Ces données poussent à émettre l’hypothèse d’un système non-symbolique (parce que présent chez des jeunes enfants humains et chez des singes indépendamment des fonctions symboliques, et de toute instruction symbolique) qui codifie des quantités approximatives. Ce système serait donc hérité par les humains de leurs ancêtres et fournirait une certaine sensibilité aux caractéristiques numériques de base des groupes d’objets (”items”) perçus d’une manière ou d’une autre.

On peut alors conjecturer que ce sens approximatif et précoce de la quantité numérique sert comme outil de “start up” pour les acquisition successives (chez l’humain) des capacités symboliques de traitement des quantités numériques.

Il est significatif, pour appuyer cette hypothèse, que la présence de troubles de la capacité “primitive” de traitement non-symbolique des quantités numériques (supposée être codifiée par le système numérique non-symbolique) précède les troubles des capacités numériques symboliques : c’est-à-dire la dyscalculie. On pourrait donc affirmer que les capacités de base de la numérosité sont fondamentales pour l’acquisition des capacités numériques symboliques.

Toutefois la chose est plus complexe, car ces dernières fonctions numériques symboliques, lorsqu’elles sont entraînées, par exemple par l’éducation scolaire, modifient les capacités numériques non-symboliques de base.

Comment comprendre si ces derniers effets sont dus à la simple maturation cérébrale, plutôt qu’à l’éducation?

Des expériences ont été conduites avec des enfants d’âges différents qui accèdent au système scolaire et donc à l’éducation numérique : ces enfants ont le même “âge numérique”, en dépit de la différence d’age biologique et donc de maturation cérébrale.

Un lien fort existe donc entre les deux systèmes de la numéracie : symbolique et non-symbolique. Mais non seulement entre eux : des corrélations existent avec des fonctions codifiées dans des aires proches de celle de la cognition numérique, comme les aires qui s’activent lors des tâches visio-spatiales ou la “finger  gnosis” (la représentation de la position des doigts de la main).

Au cours de la discussion nous avons parlé des indications qu’on pourrait éventuellement extraire de ces études pour alimenter les programmes d’éducation aux mathématiques.

La plus acceptable semble être la suivante : l’éducation mathématique symbolique devrait partir des capacités innées qui existent chez l’enfant, donc celles non-symboliques ; et, dans ce cas, celle-ci pourrait être débutée très tôt : dès la maternelle ou même avant.

Cette indication peut acquérir un caractère plus général et embrasser toute les connaissances naïves possédées par les enfants (héritées ou formées de manière précoce grâce à l’observation et à l’adaptation à l’environnement) : connaissances de psychologie, de physique. Souvent cependant, ces connaissances sont en réalité de fausses connaissances.
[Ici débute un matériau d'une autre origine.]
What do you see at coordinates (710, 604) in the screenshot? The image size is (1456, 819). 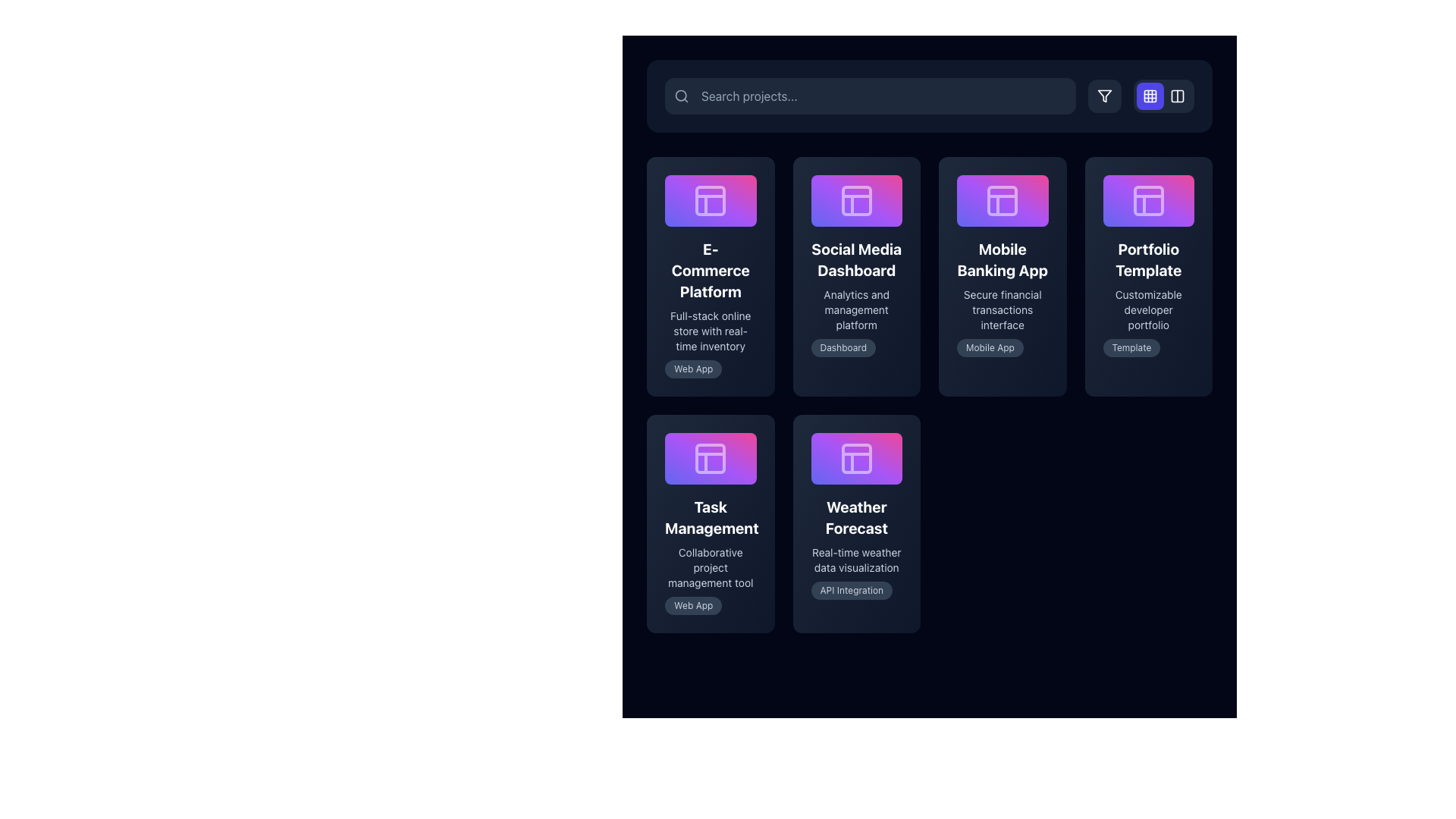 I see `text of the label or badge indicating the category 'Web App' associated with the 'Task Management' card, which is located at the bottom of the card` at bounding box center [710, 604].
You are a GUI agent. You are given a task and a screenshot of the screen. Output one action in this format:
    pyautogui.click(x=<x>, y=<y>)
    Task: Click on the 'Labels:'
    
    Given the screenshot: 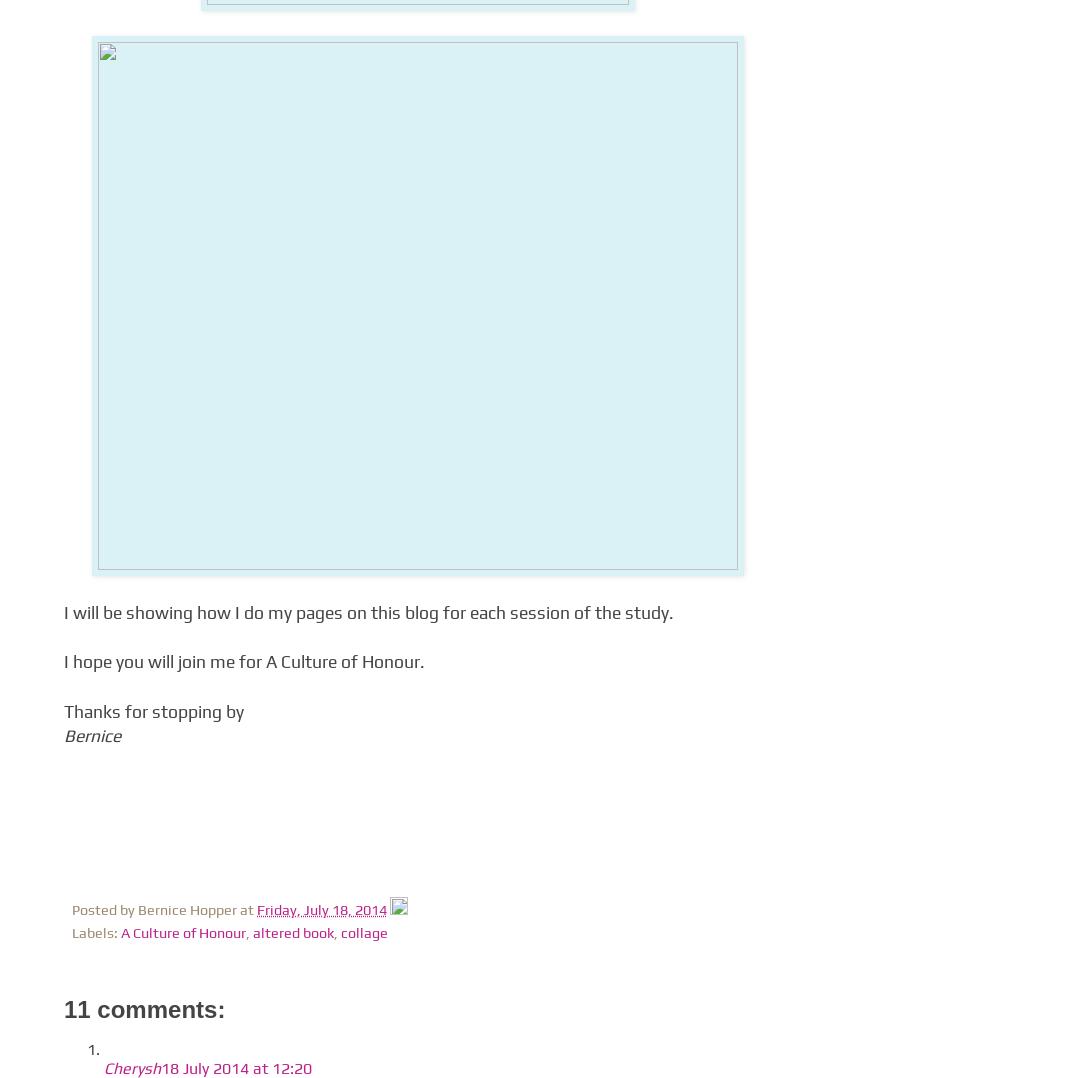 What is the action you would take?
    pyautogui.click(x=95, y=932)
    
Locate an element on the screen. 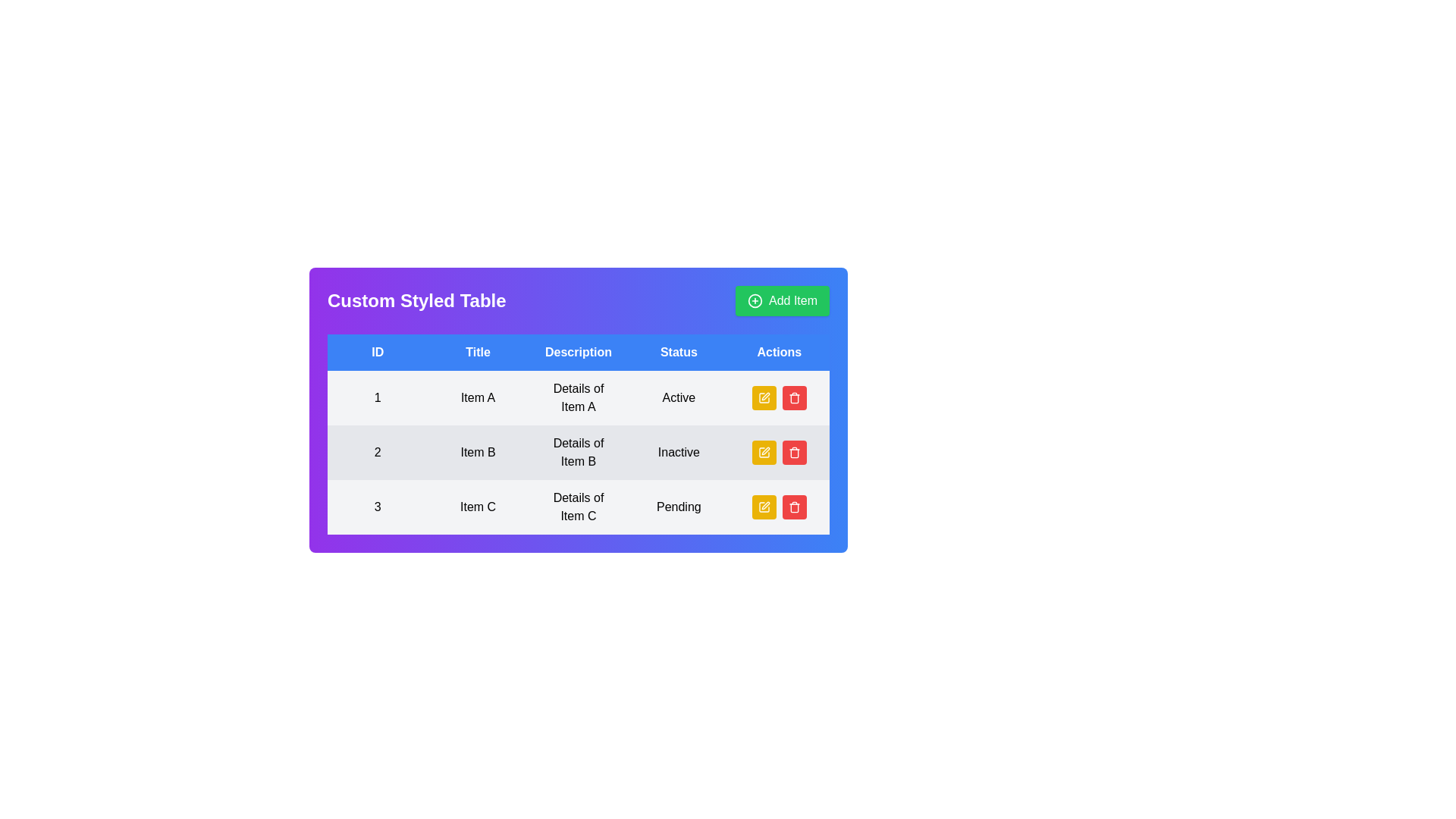 Image resolution: width=1456 pixels, height=819 pixels. the trash bin icon within the 'Actions' column of the table row corresponding to 'Item B' to initiate a delete action is located at coordinates (793, 453).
Le but de l’éducateur serait de toute manière de les utiliser, de les approfondir et, à partir de là, montrer “comment le monde marche réellement”.

Une deuxième indication qu’on peut en extraire concerne la nécessité d’explorer les connexions entre la cognition mathématique et les autres tâches, afin de comprendre si des entrainement “préparatoires”, par exemple de nature visio-spatiale, peuvent avoir un effet sur la facilitation des apprentissages mathématiques qui suscitent tant d’angoisse et de refus chez les jeunes élèves.

Le fait demeure que ces indications doivent toujours être non seulement confirmées par les connaissances apportées par la science, mais aussi testées dans les classes. De ce retour, feed-back, une forme “de preuve”, même les sciences de la cognition et du cerveau peuvent bénéficier et gagner de nouveaux points de vue et de nouvelles connaissances.

La recherche et l’éducation gagnent donc à marcher ensemble et à se nourrir réciproquement.